By calculating the Fenchel conjugate $\varphi^\ast$, we obtain the dual problem $$\nu^{\ast\ast}(0) = \sup_{p \in \mathbb R^m} \inf_{x \in \mathbb R^n} L(x,p) - g^\ast(p) \text,$$ where $$L(x,p) = f_0(x) + \langle F(x), p \rangle$$ is called the Lagrangian.

Now, we specialize further. Consider the prominent case, that our primal problem was to minimize a convex function $f_0(x)$ with $\operatorname{dom} f_0 = \mathbb R^n$ subject to $f_i(x) \leq 0$ for all $i = 1, \dots, k$ and $f_i(x) = 0$ for the remaining i = $k+1, \dots, m$. Using the notation of an indicator function $$\delta_K(p) = \begin{cases} 0 & \text{if } p \in K \\ +\infty & \text{else,} \end{cases}$$ we can write the primal problem like $$\inf_{x \in \mathbb R^n} f_0(x) + \delta_K(F(x))\text,$$ where we set $g = \delta_K$, choose $F^{\mathsf T} = \begin{bmatrix}f_1, \dots, f_m\end{bmatrix}$, and $K = \mathbb R^k_- \times \{0\}^{m-k}$ correspondingly. Since the Fenchel conjugate of the indicator function of a closed convex cone $K$ equals to the indicator function of the polar cone $K^\ast$, that is, $\delta_K^\ast = \delta_{K^\ast}$, the dual problem reads $$\nu^{\ast\ast}(0) = \sup_{p \in \mathbb R^m} \inf_{x \in \mathbb R^n} L(x,p) - \delta_{K^\ast}(p) = \sup_{p \in K^\ast} \inf_{x \in \mathbb R^n} L(x,p)\text.$$

Note that by its formal definition, the the polar cone of $K = \mathbb R^k_- \times \{0\}^{m-k}$ $$K^\ast = \left\{ p \in \mathbb R^m \middle| \langle p,q \rangle \leq 0 \forall q \in K \right\}$$ translates to $$K^\ast = \left\{ p \in \mathbb R^m \middle| p_i \geq 0 \forall i = 1, \dots, k \right\} = \mathbb R^k_+ \times \mathbb R^{m-k} \text,$$ which are precisely the constraints that we have in mind, when we choose the Lagrangian multipliers, namely non-negative factors for the inequalities $f_1, \dots, f_k$ and arbitrary factors for the equality constraints $f_{k+1}, \dots, f_m$. Hence, our dual problem is to maximize $$\inf_{x \in \mathbb R^n} L(x,\left[\begin{smallmatrix}\lambda\\\mu\end{smallmatrix}\right]) = \inf_{x \in \mathbb R^n} f_0(x) + \sum_{i=1}^k \lambda_i f_i(x) + \sum_{i=1}^{m-k} \mu_i f_{k+i}(x)$$ w.r.t. the dual variables $\lambda \in \mathbb R^k$ and $\mu \in \mathbb R^{m-k}$, and subject to $\lambda \geq 0$.

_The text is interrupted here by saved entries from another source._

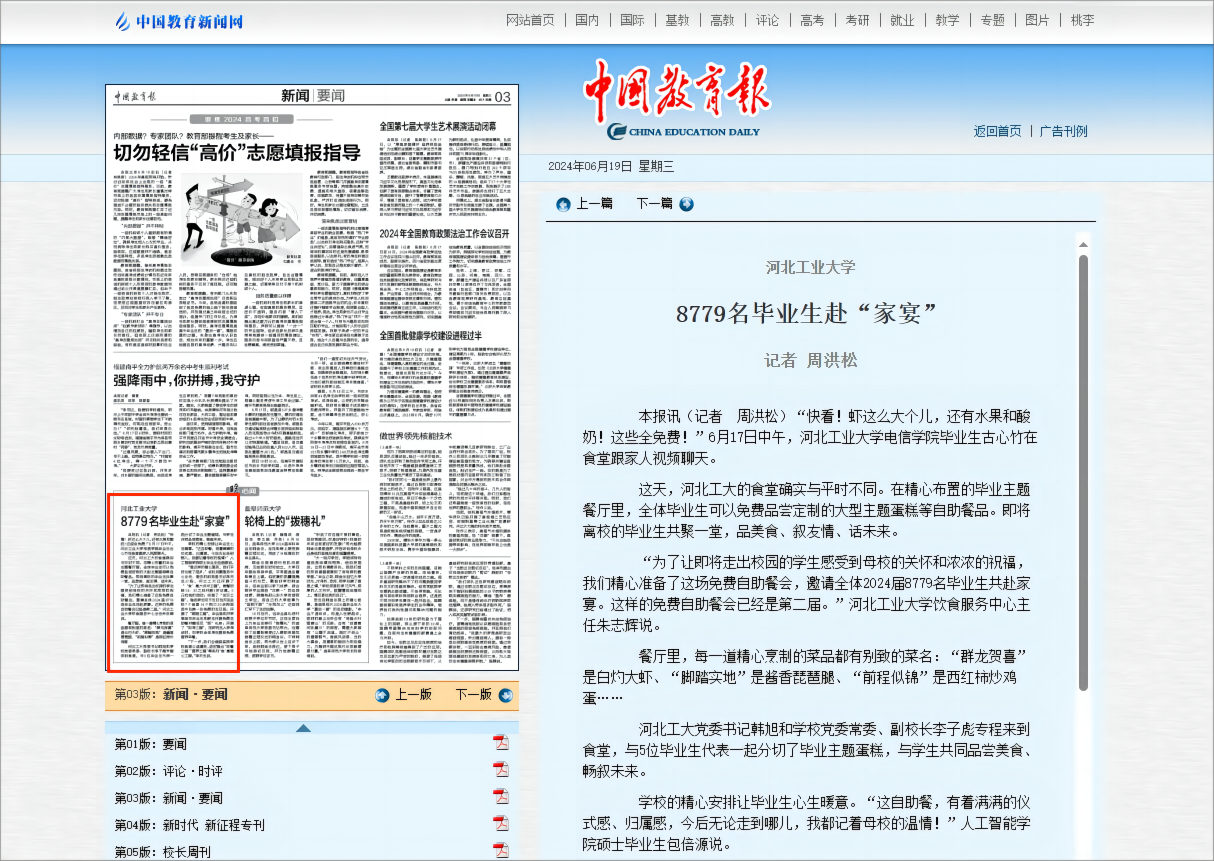Click the arrow icon next to 上一篇
The image size is (1214, 861).
[x=563, y=204]
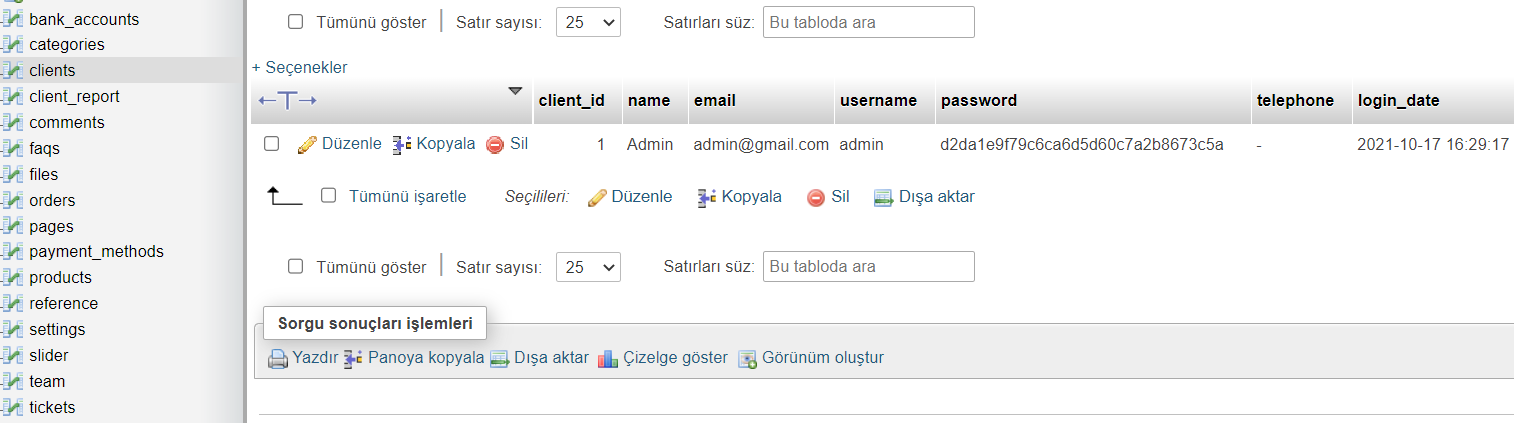The image size is (1514, 423).
Task: Click the red Sil delete icon in row
Action: point(494,144)
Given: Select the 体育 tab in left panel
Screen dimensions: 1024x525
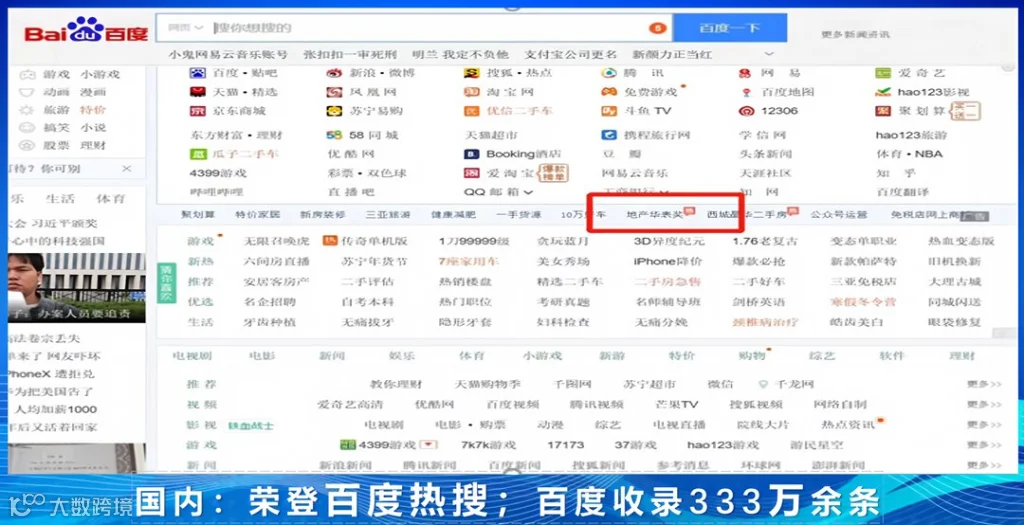Looking at the screenshot, I should point(110,199).
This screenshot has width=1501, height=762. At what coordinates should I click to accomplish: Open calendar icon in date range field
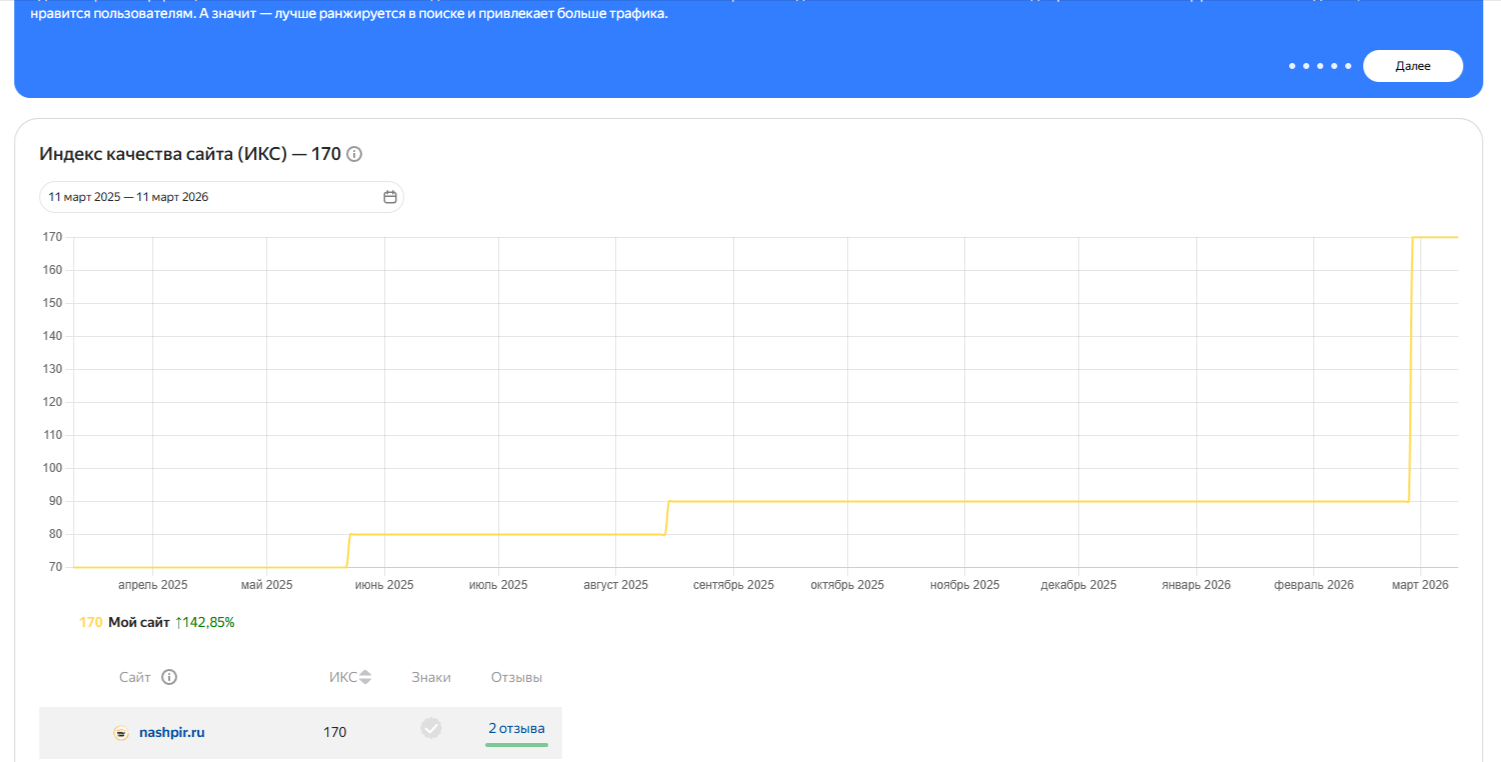tap(390, 197)
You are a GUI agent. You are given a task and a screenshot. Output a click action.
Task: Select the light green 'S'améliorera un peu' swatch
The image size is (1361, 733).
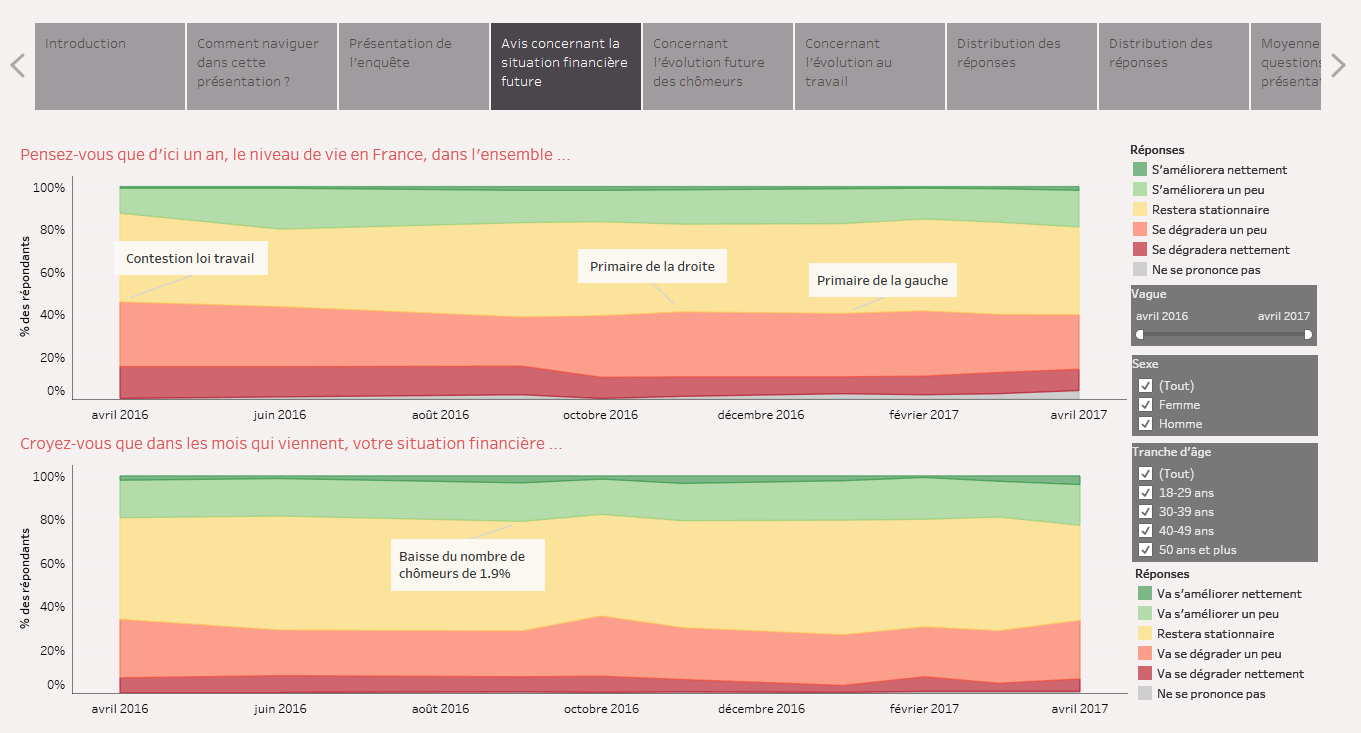coord(1142,189)
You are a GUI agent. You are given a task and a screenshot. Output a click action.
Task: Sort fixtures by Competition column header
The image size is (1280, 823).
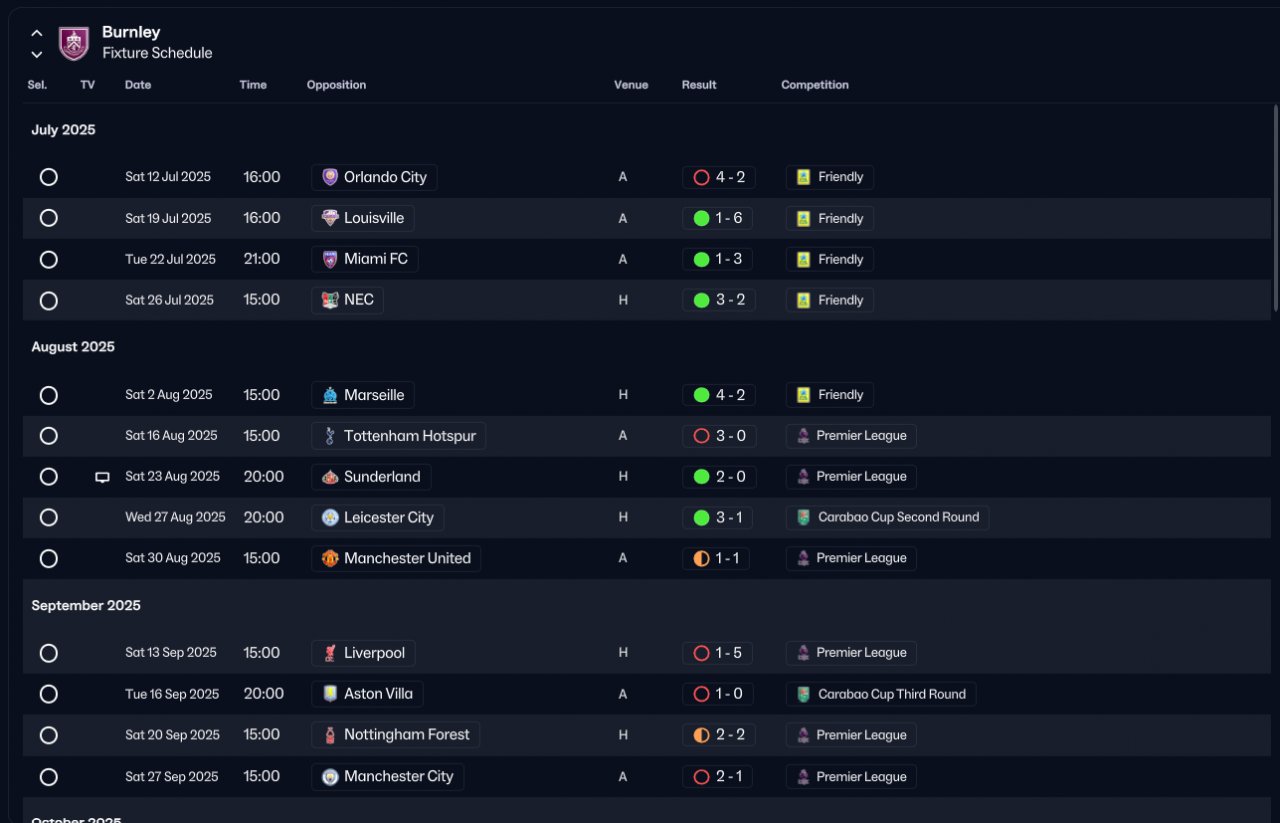(x=815, y=85)
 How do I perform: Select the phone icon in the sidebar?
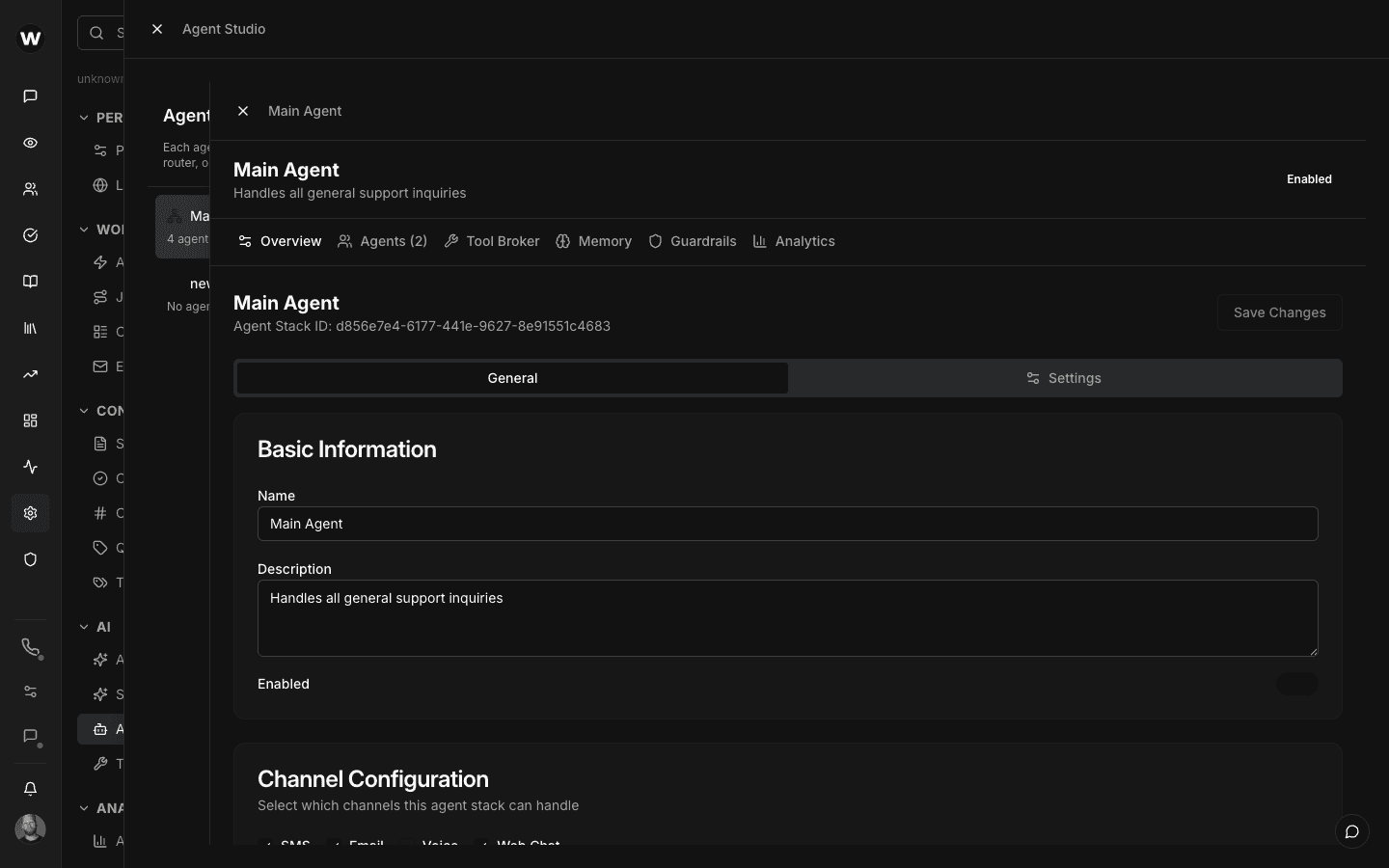30,647
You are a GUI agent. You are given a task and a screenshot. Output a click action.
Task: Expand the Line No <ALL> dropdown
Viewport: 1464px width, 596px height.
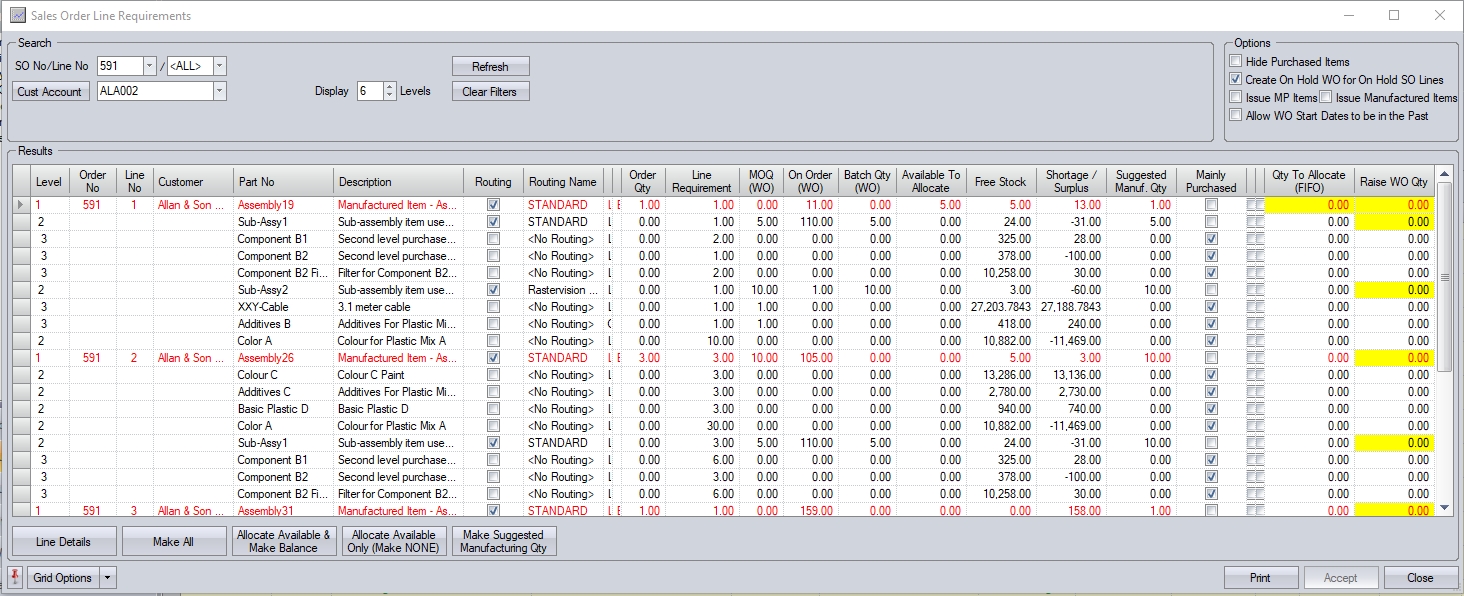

So ultimately, we obtain the famous Lagrangian dual problem as a special case of Fenchel duality. To put it more precisely in view of your original question: Lagrangian duality is a result of Fenchel duality, the latter being a more general concept. Thus, of course, they are not equivalent.